I was at networking dinner in San Diego during a visit to the city for a conference.

The conversation started as most do, swapping names first, then moving on to where we each call home.

In the past, I’ve said Brisbane, Australia, my birth town and where I lived most of my life growing up. More recently I’ve lived for longer stints in Melbourne, San Francisco, and Toronto, although I never felt any of them were permanent homes.

I’ve also had shorter stays — anything from a week to a couple of months — in some of the most famous cities in the world. From Sydney to Hong Kong, Tokyo, Vancouver, Montreal, Paris, Quebec City, the aforementioned San Diego, LA, Miami, Athens, Dubai, Singapore, New York, Amsterdam, Berlin, and Nice in France.

I also spent quite a few months in Lviv, Ukraine, and dropped into Kyiv for Eurovision 2017 where I cheered proudly for the European country of Australia (yes, it’s true, google it).
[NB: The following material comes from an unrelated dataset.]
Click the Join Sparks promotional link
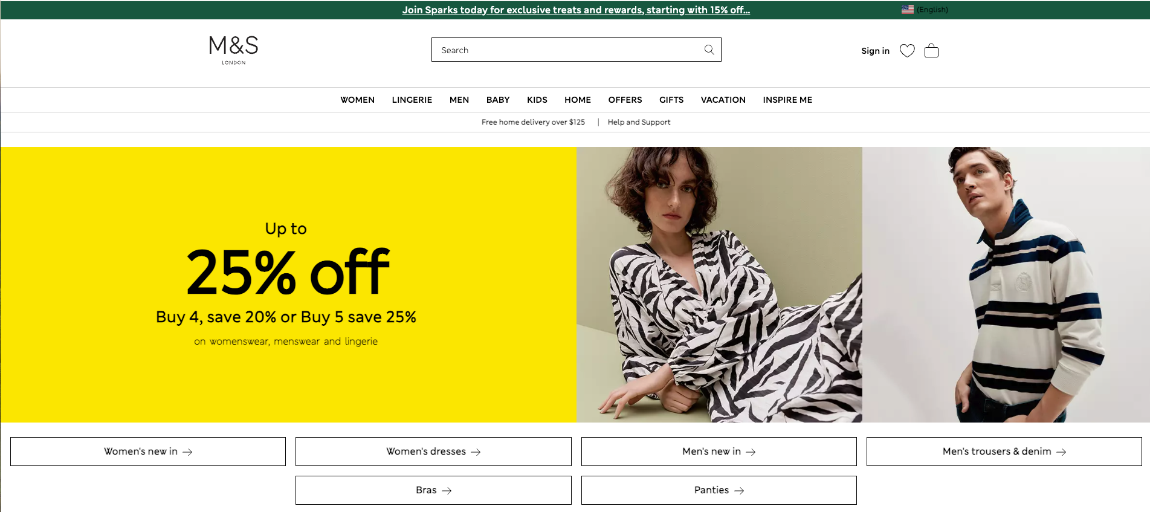 click(x=576, y=10)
“I’m currently living in AirBNBs around the world,” I say, explaining that I don’t have a permanent home presently.

She looks at me quizzically, then asks — “What’s that like? Do you miss not having a base and a regular routine?”

“Yes sometimes. I miss not having pets and seeing friends, a yoga class to go to, not to mention a full wardrobe of clothes!” I laugh in reply.
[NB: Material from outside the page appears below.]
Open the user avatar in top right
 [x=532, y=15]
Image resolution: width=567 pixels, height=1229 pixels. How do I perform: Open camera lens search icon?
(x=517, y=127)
“However I also love traveling. That feeling of arriving in a city you have never been to before, or returning to a city you love, enjoying food and places you remember from previous trips,” I explain further.
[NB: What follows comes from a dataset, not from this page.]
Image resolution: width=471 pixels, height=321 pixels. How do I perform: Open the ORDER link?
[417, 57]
Thanks to services like AirBNB and Uber, I can feel at home in a new city and move around with relative ease. It’s similar to having your own place and your own car in any city you visit — in fact, it’s better in some ways, you don’t have to worry about paying utility bills, car insurance, and registration, taxes, etc.

The truth is, I like both ways of living — traveling or staying in one place. I miss aspects of both whenever I am doing the other. Thankfully, I have the freedom to choose either option any time and can move around as I feel, or stay put in one place.

Making Money As You Travel

Back in 2008 I got my first taste of long term Laptop Lifestyle travels.

I left Australia at the start of the year and visited over twenty cities around the world in a nine month period. I completed a full circle around the globe.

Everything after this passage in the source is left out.